### Your goal
Every entry must be duplicated precisely as written.

### Data for this task
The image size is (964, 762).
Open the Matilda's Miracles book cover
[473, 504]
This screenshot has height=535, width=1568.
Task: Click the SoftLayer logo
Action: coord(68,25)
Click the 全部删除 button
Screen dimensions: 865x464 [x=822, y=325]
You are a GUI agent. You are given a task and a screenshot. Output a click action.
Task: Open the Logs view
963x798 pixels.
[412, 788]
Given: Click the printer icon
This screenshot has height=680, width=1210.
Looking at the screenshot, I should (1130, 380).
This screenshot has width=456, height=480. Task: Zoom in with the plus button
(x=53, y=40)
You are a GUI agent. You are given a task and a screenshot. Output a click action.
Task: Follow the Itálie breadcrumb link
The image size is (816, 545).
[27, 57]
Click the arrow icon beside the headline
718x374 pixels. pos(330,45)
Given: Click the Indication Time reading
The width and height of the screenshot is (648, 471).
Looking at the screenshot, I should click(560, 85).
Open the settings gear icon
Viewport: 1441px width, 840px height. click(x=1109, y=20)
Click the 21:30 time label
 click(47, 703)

### Answer section
The image size is (964, 762).
Open the Matilda's Miracles book cover
[473, 504]
This screenshot has height=535, width=1568.
Task: Click the SoftLayer logo
Action: coord(68,25)
Click the 全部删除 button
Screen dimensions: 865x464 [x=822, y=325]
You are a GUI agent. You are given a task and a screenshot. Output a click action.
Task: Open the Logs view
963x798 pixels.
[412, 788]
Given: Click the printer icon
This screenshot has height=680, width=1210.
Looking at the screenshot, I should (1130, 380).
This screenshot has width=456, height=480. Task: Zoom in with the plus button
(x=53, y=40)
You are a GUI agent. You are given a task and a screenshot. Output a click action.
Task: Follow the Itálie breadcrumb link
The image size is (816, 545).
[27, 57]
Click the arrow icon beside the headline
718x374 pixels. pos(330,45)
Given: Click the Indication Time reading
The width and height of the screenshot is (648, 471).
Looking at the screenshot, I should click(560, 85).
Open the settings gear icon
Viewport: 1441px width, 840px height. click(x=1109, y=20)
Click the 21:30 time label
 click(47, 703)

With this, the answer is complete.